Re: [PATCH V3 00/20] block: unify elevator changing and fix lockdep warning

[Date Prev][Date Next][Thread Prev][Thread Next][Date Index][Thread Index]

 



On Tue, Apr 29, 2025 at 02:00:27PM +0200, Stefan Haberland wrote:
> Am 24.04.25 um 17:21 schrieb Ming Lei:
> 
> > Hello Jens,
> >
> > This patchset cleans up elevator change code, and unifying it via single
> > helper, meantime moves kobject_add/del & debugfs register/unregister out of
> > queue freezing & elevator_lock. This way fixes many lockdep warnings
> > reported recently, especially since fs_reclaim is connected with freeze lock
> > manually by commit ffa1e7ada456 ("block: Make request_queue lockdep splats
> > show up earlier").
> >
> >
> > Thanks,
> > Ming
> >
> > V3:
> > 	- replace srcu with rw_sem for avoiding race between add/del disk &
> > 	  elevator switch and updating nr_hw_queues (Nilay Shoff)
> >
> > 	- add elv_update_nr_hw_queues() for elevator reattachment in case of
> > 	updating nr_hw_queues, meantime keep elv_change_ctx as local structure
> > 	(Christoph)
> >
> > 	- replace ->elevator_lock with disk->rqos_state_mutex for covering wbt
> > 	state change
> >
> > 	- add new patch "block: use q->elevator with ->elevator_lock held in elv_iosched_show()"
> >
> > 	- small cleanup & commit log improvement
> >
> > V2:
> > 	- retry add/del disk when blk_mq_update_nr_hw_queues() is in-progress
> >
> > 	- swap blk_mq_add_queue_tag_set() with blk_mq_map_swqueue() in
> > 	blk_mq_init_allocated_queue() (Nilay Shroff)
> >
> > 	- move ELEVATOR_FLAG_DISABLE_WBT to request queue's flags (Nilay Shoff) 
> >
> > 	- fix race because of delaying elevator unregister
> >
> > 	- define flags of `elv_change_ctx` as `bool` (Christoph)
> >
> > 	- improve comment and commit log (Christoph)
> >
> > Ming Lei (20):
> >   block: move blk_mq_add_queue_tag_set() after blk_mq_map_swqueue()
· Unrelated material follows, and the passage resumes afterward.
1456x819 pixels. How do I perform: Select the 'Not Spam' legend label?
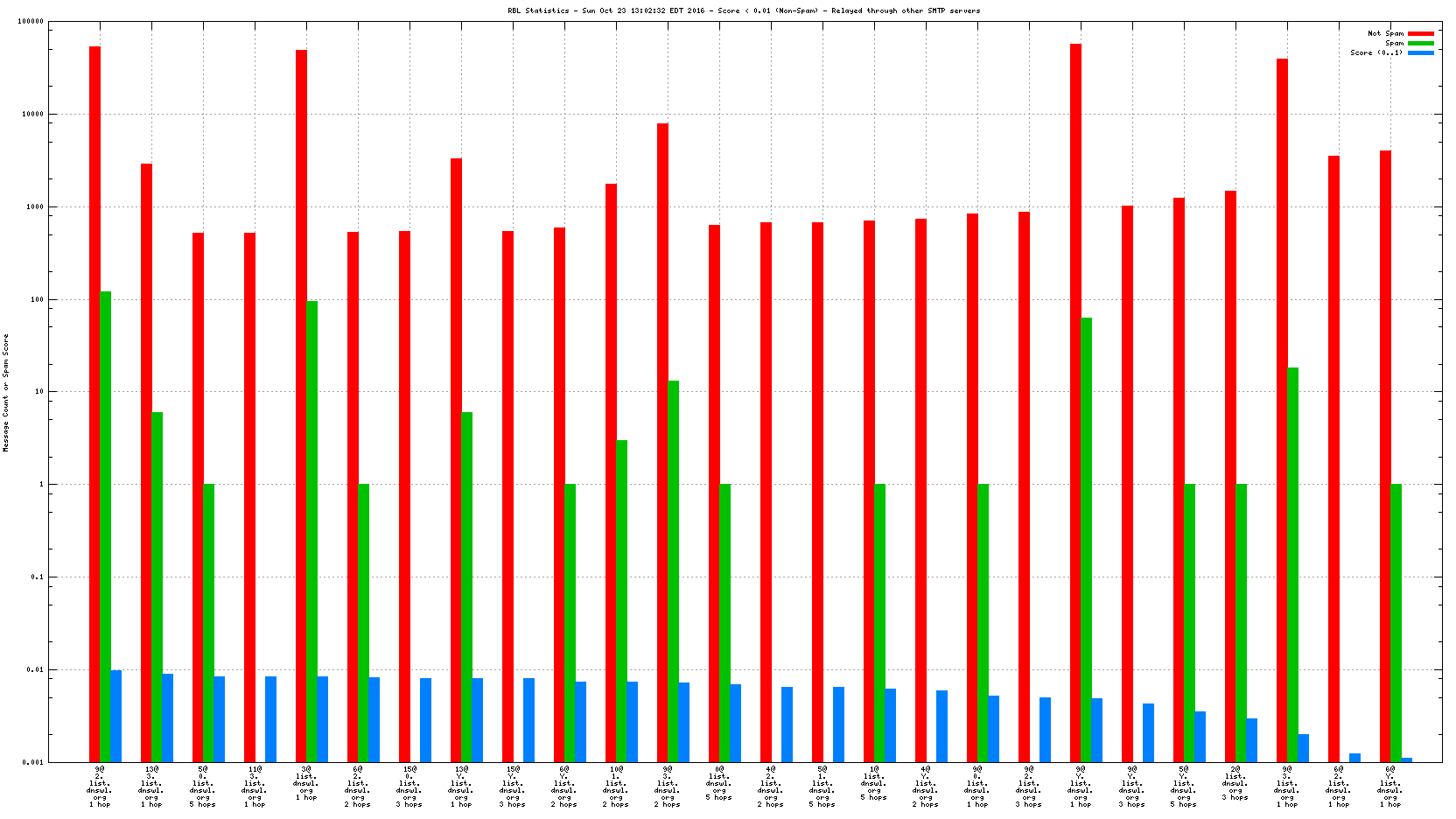1385,33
> >   block: move ELEVATOR_FLAG_DISABLE_WBT a request queue flag
> >   block: don't call freeze queue in elevator_switch() and
> >     elevator_disable()
> >   block: use q->elevator with ->elevator_lock held in elv_iosched_show()
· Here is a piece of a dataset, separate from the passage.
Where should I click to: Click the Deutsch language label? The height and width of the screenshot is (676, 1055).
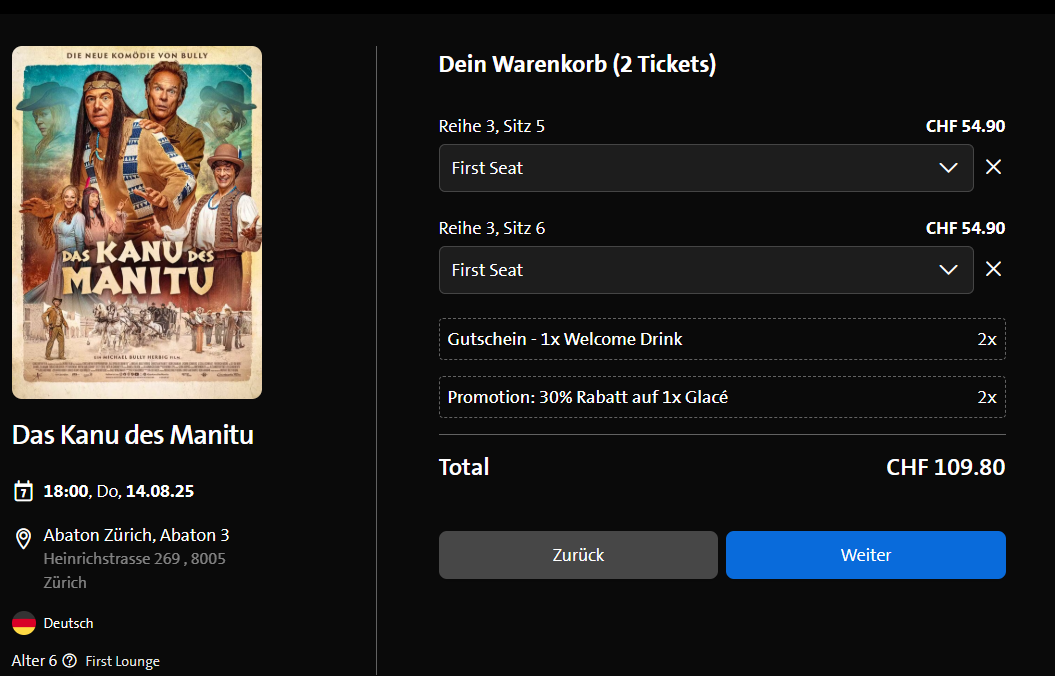pyautogui.click(x=68, y=623)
> >   block: add two helpers for registering/un-registering sched debugfs
> >   block: move sched debugfs register into elvevator_register_queue
> >   block: prevent adding/deleting disk during updating nr_hw_queues
> >   block: don't allow to switch elevator if updating nr_hw_queues is
> >     in-progress
> >   block: simplify elevator reattachment for updating nr_hw_queues
> >   block: move blk_unregister_queue() & device_del() after freeze wait
> >   block: move queue freezing & elevator_lock into elevator_change()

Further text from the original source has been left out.